APTEL Comes Down on State Electricity Regulators for Delay in Tariff Revision

APTEL has given a deadline of October 31, 2019, for state electricity commissions to provide information on the same

September 24, 2019


The Appellate Tribunal for Electricity (APTEL) has directed the state and joint electricity regulatory commissions to explain the delay in the revision of the tariff, lack of payments to the distribution companies (DISCOMs) and gaps in revenue over the last three fiscal years.

The matter dates back to a letter from the secretary to the Ministry of Power, written in January 2011. The letter laid out various challenges faced by distribution utilities which resulted in a serious impact on the financial status of the electricity sector. The matter was discussed, and the tribunal directed state electricity regulatory commissions that an annual performance review, true-up of past expenses, annual revenue requirement (ARR), and tariff determination must be conducted yearly on a timely basis.

However, state commissions of Andhra Pradesh, Manipur, Mizoram, Jharkhand, Punjab, Meghalaya, Tamil Nadu, and West Bengal have not been complying with those directions of the tribunal passed in November 2011. Following are the latest directions of the tribunal:

“We direct all the state and joint regulatory commissions to furnish the necessary information to the secretary of Forum of Regulators, who shall in turn file compilation of compliance reports before this tribunal. This exercise is to be completed on or before 31.10.2019.”

According to APTEL, the delay in tariff revisions was one of the main reasons for the financial stress that the state DISCOMs were witnessing.
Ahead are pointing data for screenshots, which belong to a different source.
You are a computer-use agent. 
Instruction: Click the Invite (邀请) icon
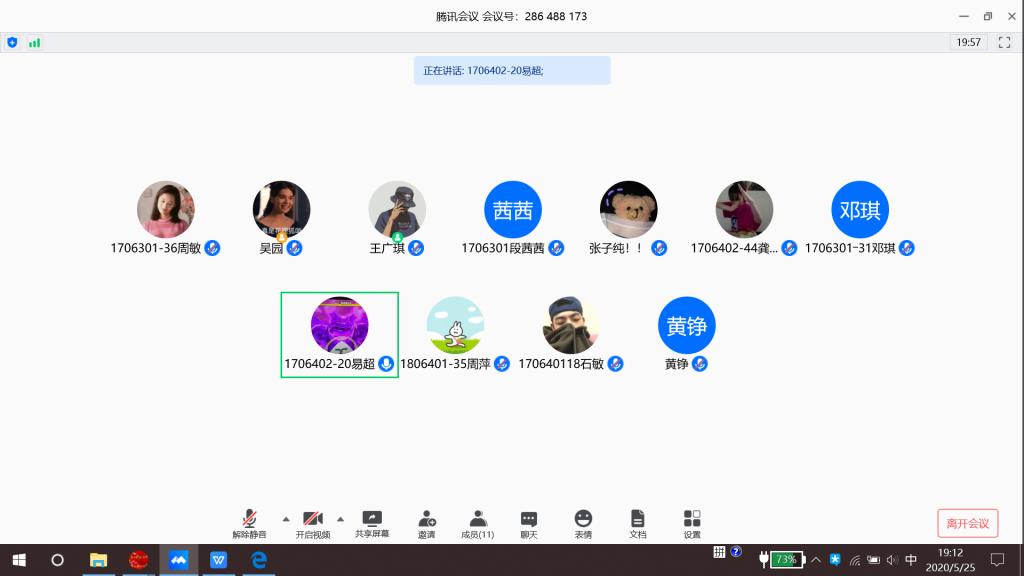(x=426, y=523)
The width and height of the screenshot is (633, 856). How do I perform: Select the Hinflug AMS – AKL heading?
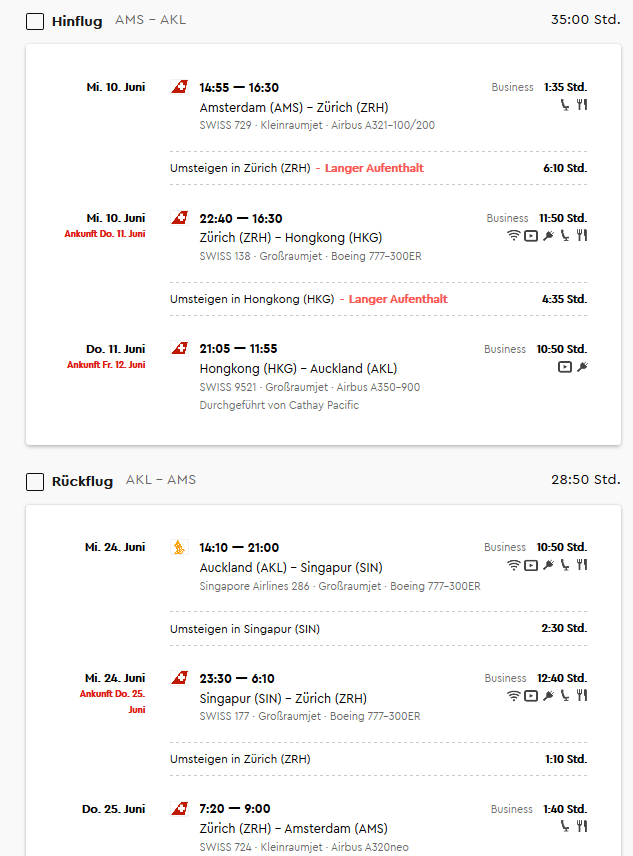119,21
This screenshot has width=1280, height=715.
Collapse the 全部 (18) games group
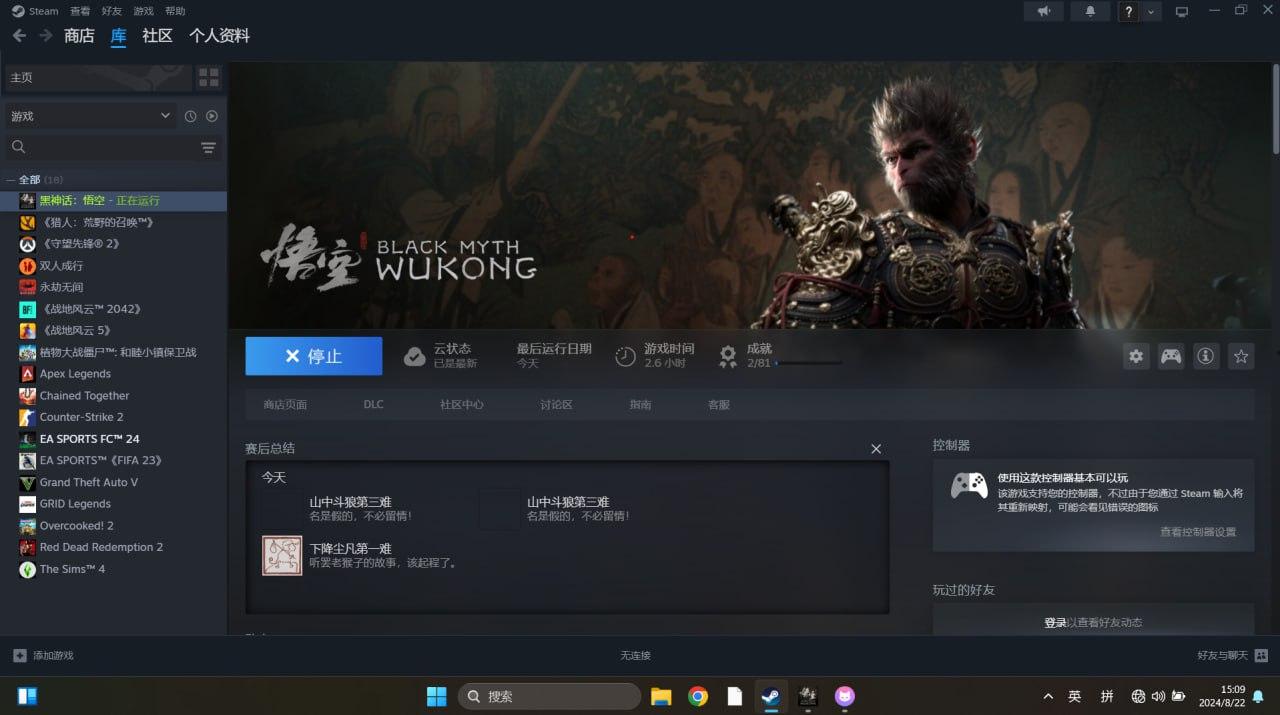(x=9, y=179)
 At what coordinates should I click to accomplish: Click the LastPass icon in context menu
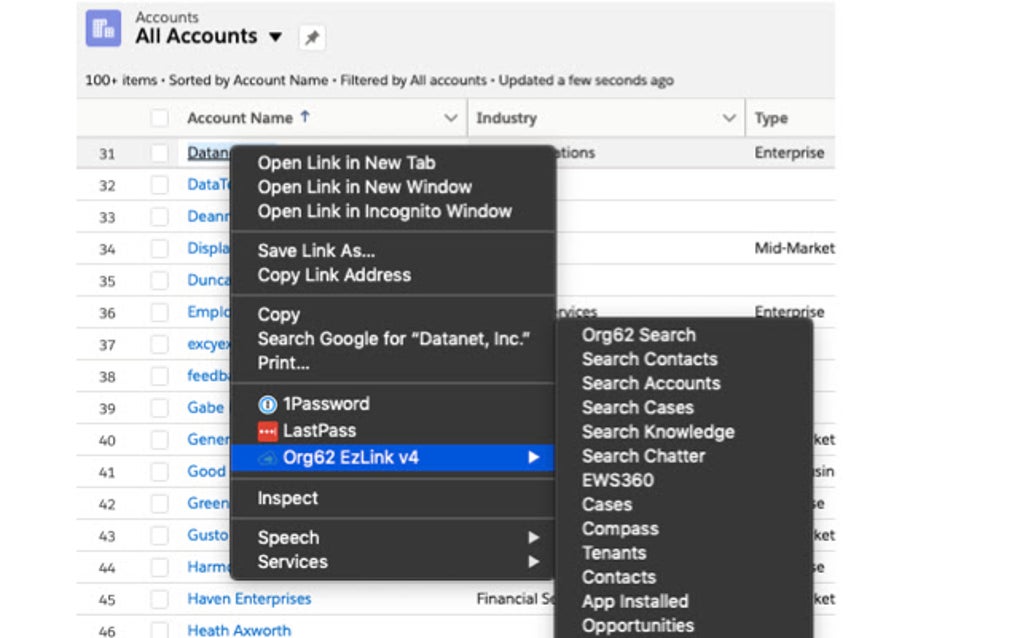tap(267, 431)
Currently, state DISCOMs owe power generators more than ₹525 billion ($7.4 billion).

Recently, the Central Electricity Authority’s (CEA) report stated that the total payment due for 513 renewable projects now amounts to ₹97.36 billion (~$1.36 billion) as of July 31, 2019, thus  showing an increase of nearly ~₹15 billion (~$0.21 billion) compared to the previous figure of ₹82.3 billion (~$1.14 billion) for the same period.

In May 2019, Mercom reported that payment delays were becoming a problem again for solar and wind project developers in India, especially in Andhra Pradesh, Tamil Nadu, and Telangana.